Even foot braking it from 2200-2400 it pulls them up 5-6 inches and has the same slight drift to the right.
 
Mine had over 300 passes on it....loved driving the thing. It also had 4.88's with a 12.5W tire and crossed at 7300 shifting at 6900. It was still pulling good too. One day I ran it out the back door and it didn't take it long to hit 7600 and that's where I said enough. Had a car that went 9.95 and when it hit 7500, that was it and it was at that point by the 1000' mark. Kinda funny how that happens but a 318 car that went 13.50 would hit 6200 and run out of breath. The teen car was a totally bad combo of spare parts that was just thrown at it but didn't expect 13's out of it at all lol
 
The bouncing is the reaction from the car launching so high. So, anything you can do to keep the car from traveling that high will counter the bouncing. I would try lowering the wheelie bars some.
 
Been looking at that too, the bars that are on it aren't very "robust" in my opinion, they have the spring loaded upper with the lower bar attached to a fairly chinsy looking bracket that hangs below the rear end.
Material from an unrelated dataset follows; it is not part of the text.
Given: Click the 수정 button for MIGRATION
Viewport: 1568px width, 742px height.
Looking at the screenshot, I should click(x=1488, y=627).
I guess I don't know how to use the quote function....lol
I tried!
 
Been looking at that too, the bars that are on it aren't very "robust" in my opinion, they have the spring loaded upper with the lower bar attached to a fairly chinsy looking bracket that hangs below the rear end.
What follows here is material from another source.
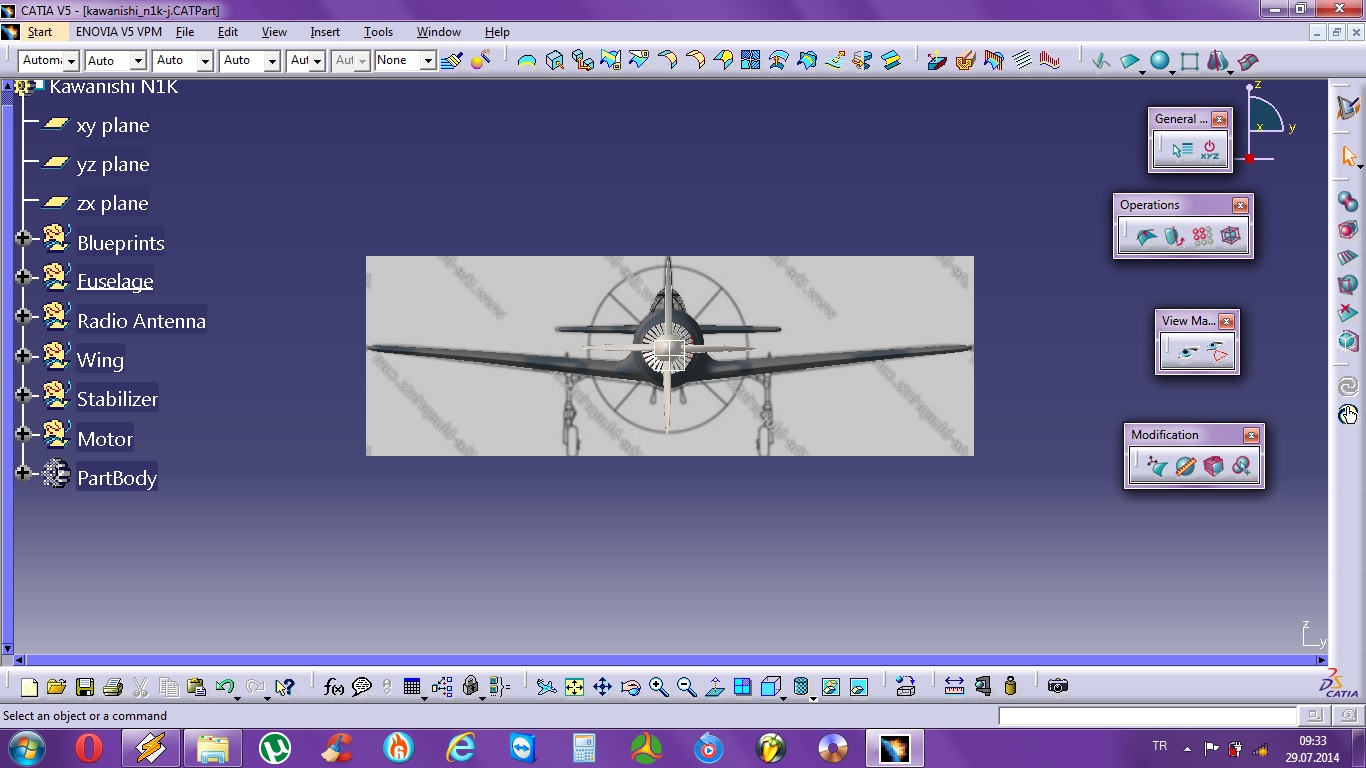Open the Insert menu
1366x768 pixels.
tap(325, 32)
I guess I don't know how to use the quote function....lol
I tried!

Take a look at the MP suspension book. It shows in detail how to make your own bars that are STOUT and very inexpensive to make. I always liked that design.
 
If it's pulling check rear axle alignment, tire roll out and scale the car.

Stiffen up the front end a little to slow the extension. It's a good problem to have if coming up too fast.

Softening the hit would be another way with bar and rear shock adjustments. Try a bit more air for slicks if it's basically dead hooking, that's as cheap as it comes.
 
He's working on getting it scaled. Would limiting the extension slow the lift?
I'd hate to give up travel on the compression.
We're leaving at 4500 off the brake, trying not to get too far away from the power band.
I'll have him check the roll out on the tires.
The pull isn't much at all, just a bit.